The ALJ’s decision, which the Commission adopted, failed to treat McQueen as “close to retirement age” and denied McQueen’s disability benefits without a finding that he possessed “highly marketable” skills. Thus, as to the time after McQueen’s 60th birthday, the Commission’s determination was not supported by substantial evidence. In fact, nothing in the record would support a finding that McQueen possessed highly marketable skills. The district court had the power, based upon the pleadings and transcript, to reverse the , Commissioner’s judgment. See 42 U.S.C. § 405(g). A court may “at any time order additional evidence to be.taken before the Commissioner of Social Security, but only upon a showing that there is new evidence which is material and that there is good cause for the failure to incorporate such evidence into the record in a prior proceeding.” Id.; see Balsamo v. Chater, 142 F.3d 75, 82 (2d Cir.1998) (where the ALJ mistakenly substituted his own expertise for that of physicians and failed to introduce other evidence, vacating the judgment of the district court and remanding for calculation -of benefits due unless the Commission could show to the district court new, material evidence and good cause for the failure to incorporate it).
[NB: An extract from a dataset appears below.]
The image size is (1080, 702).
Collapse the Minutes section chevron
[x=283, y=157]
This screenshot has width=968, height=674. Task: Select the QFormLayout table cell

The Commission’s disregard for its own standards concerning McQueen’s advanced age does not constitute good cause for the failure to incorporate necessary evidence. Nor does the record evince any other good cause for that failure. Owing to the Commission’s error, McQueen has been without disability benefits for years while his case wound its way to this Court. We now REVERSE the judgment of the district court and REMAND the case with instructions for the Commission to grant McQueen’s application and to calculate the disability benefits due him pursuant to this opinion. Cf. Emory, 936 F.2d at 1095 (refusing to remand for further proceedings where the Commission failed to consider high marketability and probably could not sustain its burden of- showing high marketability); Western v. Harris, 633 F.2d 1204, 1207 (5th Cir.1981) (reversing the judgment of the district court where no • substantial evidence in the record supported the ALJ’s conclusion).

. Because we reverse on the first ground, we do not consider McQueen’s remaining points of error.